Canadian business groups, including the Canadian Chamber of Commerce, have retracted their statement about how many Canadians would be affected by proposed changes to capital gains tax.
According to Bloomberg, one in five companies, not individuals, would now be directly impacted.
When an asset is sold for more than its original purchase price, the difference between the selling and purchase prices is considered a capital gain.
These gains are typically subject to taxation, although the rate and rules vary depending on the type of asset, how long it was held, and the individual's tax jurisdiction.
The clarification was issued in response to questions raised about the initial assertion, which implied a more widespread impact on Canadians.

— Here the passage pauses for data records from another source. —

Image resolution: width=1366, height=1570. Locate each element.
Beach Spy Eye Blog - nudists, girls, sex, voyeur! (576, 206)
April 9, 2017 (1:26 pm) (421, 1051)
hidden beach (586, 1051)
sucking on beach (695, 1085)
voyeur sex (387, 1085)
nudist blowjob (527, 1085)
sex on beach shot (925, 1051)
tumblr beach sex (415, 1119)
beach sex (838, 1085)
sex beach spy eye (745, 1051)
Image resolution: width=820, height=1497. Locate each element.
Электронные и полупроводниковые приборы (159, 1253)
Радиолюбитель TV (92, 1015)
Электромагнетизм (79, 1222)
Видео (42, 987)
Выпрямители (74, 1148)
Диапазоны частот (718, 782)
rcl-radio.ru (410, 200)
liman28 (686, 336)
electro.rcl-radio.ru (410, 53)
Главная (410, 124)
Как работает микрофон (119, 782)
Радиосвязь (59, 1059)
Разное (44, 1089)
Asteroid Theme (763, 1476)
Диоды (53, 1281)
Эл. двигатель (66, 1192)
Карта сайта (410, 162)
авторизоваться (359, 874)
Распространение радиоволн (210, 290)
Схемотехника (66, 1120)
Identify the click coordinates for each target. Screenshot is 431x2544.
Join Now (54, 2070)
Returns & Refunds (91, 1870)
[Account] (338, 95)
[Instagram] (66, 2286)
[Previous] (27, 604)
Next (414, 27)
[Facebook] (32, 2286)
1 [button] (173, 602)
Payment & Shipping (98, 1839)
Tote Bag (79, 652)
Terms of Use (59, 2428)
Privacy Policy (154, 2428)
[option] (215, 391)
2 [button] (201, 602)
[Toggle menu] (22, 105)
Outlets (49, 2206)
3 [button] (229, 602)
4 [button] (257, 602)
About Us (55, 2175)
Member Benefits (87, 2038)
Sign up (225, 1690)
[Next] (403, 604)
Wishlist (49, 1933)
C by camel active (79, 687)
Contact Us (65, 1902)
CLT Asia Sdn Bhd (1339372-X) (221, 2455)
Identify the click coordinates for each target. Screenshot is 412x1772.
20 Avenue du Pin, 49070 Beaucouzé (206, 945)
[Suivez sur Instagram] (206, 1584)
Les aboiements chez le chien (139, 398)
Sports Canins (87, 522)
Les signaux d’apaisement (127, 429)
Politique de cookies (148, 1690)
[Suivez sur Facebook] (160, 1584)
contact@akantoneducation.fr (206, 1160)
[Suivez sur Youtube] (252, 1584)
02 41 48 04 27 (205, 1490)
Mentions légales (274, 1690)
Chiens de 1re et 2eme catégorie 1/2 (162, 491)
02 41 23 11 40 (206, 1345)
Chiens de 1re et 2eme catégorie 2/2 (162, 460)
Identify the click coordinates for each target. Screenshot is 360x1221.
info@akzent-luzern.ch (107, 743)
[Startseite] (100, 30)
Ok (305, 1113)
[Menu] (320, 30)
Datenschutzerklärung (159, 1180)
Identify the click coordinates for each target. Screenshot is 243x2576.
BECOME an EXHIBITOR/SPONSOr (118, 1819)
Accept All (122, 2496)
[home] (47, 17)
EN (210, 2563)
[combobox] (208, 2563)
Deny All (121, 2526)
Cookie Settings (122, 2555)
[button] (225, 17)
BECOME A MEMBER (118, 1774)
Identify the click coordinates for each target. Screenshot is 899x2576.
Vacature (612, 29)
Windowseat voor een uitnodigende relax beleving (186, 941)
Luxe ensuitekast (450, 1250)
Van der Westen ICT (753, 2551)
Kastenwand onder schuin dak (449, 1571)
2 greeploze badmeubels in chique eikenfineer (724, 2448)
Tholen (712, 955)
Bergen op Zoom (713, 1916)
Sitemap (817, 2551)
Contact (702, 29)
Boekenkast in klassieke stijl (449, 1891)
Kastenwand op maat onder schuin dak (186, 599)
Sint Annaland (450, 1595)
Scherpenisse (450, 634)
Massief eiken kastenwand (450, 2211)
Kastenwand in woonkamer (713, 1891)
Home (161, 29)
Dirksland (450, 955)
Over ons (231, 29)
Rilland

Proposed Changes To Capital Gain Tax
The federal budget, spearheaded by Prime Minister Justin Trudeau and Finance Minister Chrystia Freeland, outlines a plan to increase the inclusion rate on capital gains above $250,000 for individuals, making a more significant portion of their gains taxable.
Additionally, there is a proposal to apply this new inclusion rate to all capital gains corporations realize.
Some argue that it is unfair because it targets a smaller portion of the population with higher incomes or significant investments, potentially burdening them with higher taxes.
VCPost earlier reported that Doctors in Canada are raising concerns over the changes to capital gains taxes, which could negatively impact their retirement savings in the future.
However, others also argue that it is fair to ask wealthier individuals and corporations to contribute more in taxes.